The right way to fix this problem is to slowly withdraw subsidies and reduce Non-Plan expenditure, and, in tandem, spend more money on productive activities at the level of individual citizens. Broad hints of action in that direction are already at hand. The special emphasis on skill-building, the effort to impart a technological push to the Indian economy, and the encouragement to entrepreneurs who leverage technology to create new products and services, the so-called ‘startup sector’, are all one aspect of this change. Much has been written against these themes and the point about technology has been subjected to criticism and derision by critics, mostly on the Left. It is worth pointing out that at another point in Indian history, when a technological fix was sought for another economic problem—that of food shortages— critics of the same stripe laughed at the possibility of the Green Revolution delivering the goods. As they say, the rest is history.
Another broad hint along these lines is provided in the Economic Survey released on January 31st: the debate on Universal Basic Income (UBI). While UBI—a lump sum payment to all Indians irrespective of their income level—is beyond the means of any government, a slow shift toward a UBI by targeting the poor and handing them a sum of money every month is certainly feasible. But for UBI to succeed, the plethora of schemes and subsidies that currently plague India’s public finances has to end. That is easier said than done. For one, India is a federal country with dozens of overlapping jurisdictions. Without some sort of agreement between various units, this transition is not possible. For another, India is also a highly competitive political system that makes it impossible for one party, however earnest its efforts may be, to walk away with the ball. Unless there is a broad political consensus to end the reign of subsidies, UBI is likely to remain a pipe dream.

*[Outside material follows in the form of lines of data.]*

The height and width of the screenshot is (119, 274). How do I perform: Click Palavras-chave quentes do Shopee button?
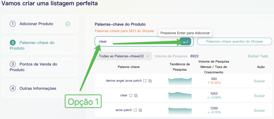pos(234,42)
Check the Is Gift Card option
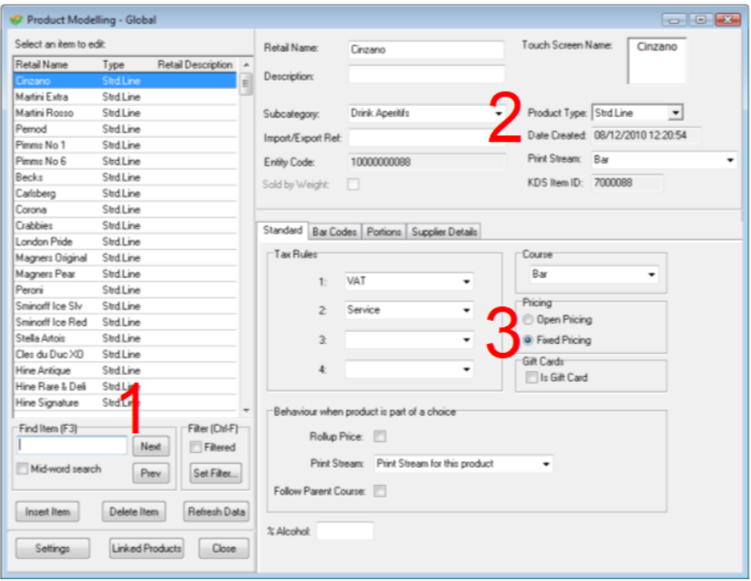751x581 pixels. point(530,378)
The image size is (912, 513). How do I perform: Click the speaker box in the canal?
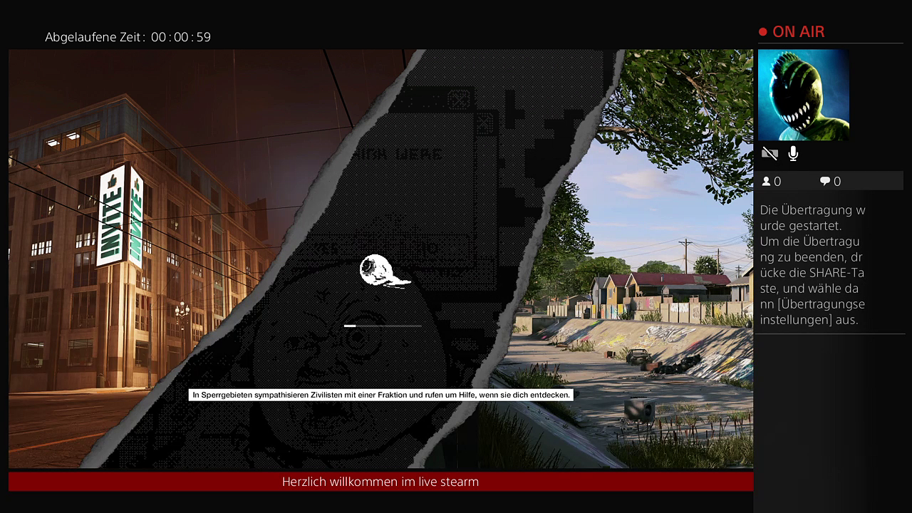coord(639,410)
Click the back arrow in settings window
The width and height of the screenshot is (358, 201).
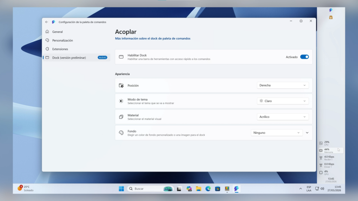46,22
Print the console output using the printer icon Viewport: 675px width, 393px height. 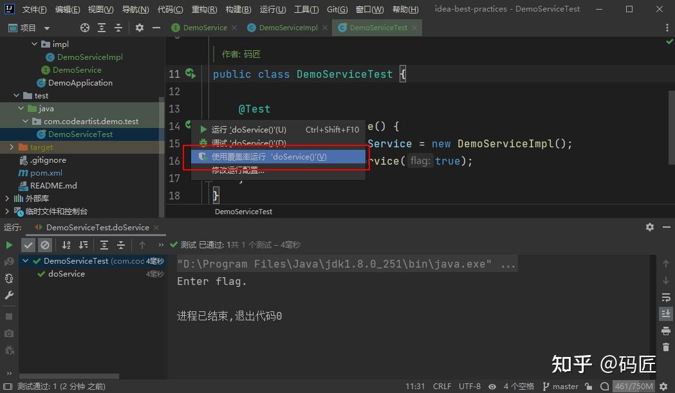click(x=666, y=330)
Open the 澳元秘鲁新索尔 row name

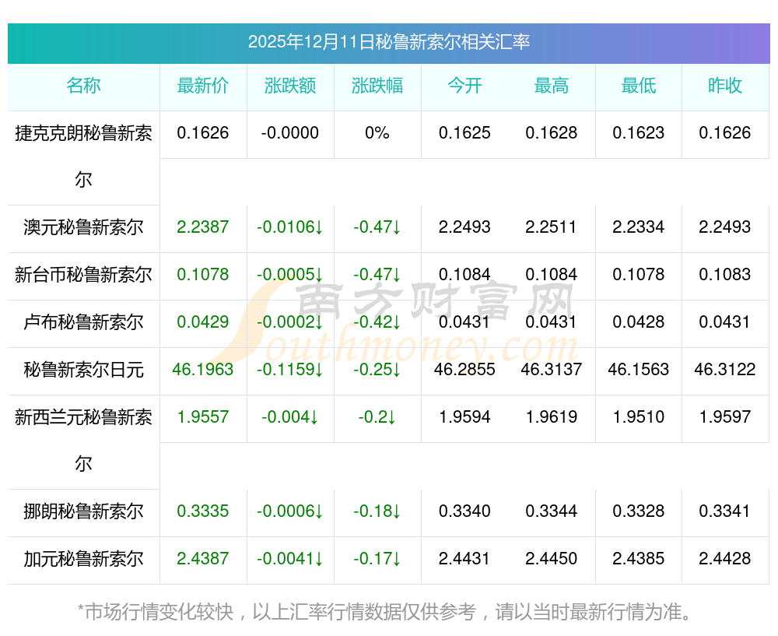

Ultimately, the trick to solve all these pathologies of an ‘intermediate regime’ is to somehow push the Indian economy to a higher growth trajectory. That goal has eluded policymakers since the days of Jawaharlal Nehru—until now, that is. Whatever one may say about notebandi, ‘Make in India’, the impetus to technological modernisation, there is some movement in India after a decade of quiescence that was based on shrewd political calculations but did not push India to a higher level of development.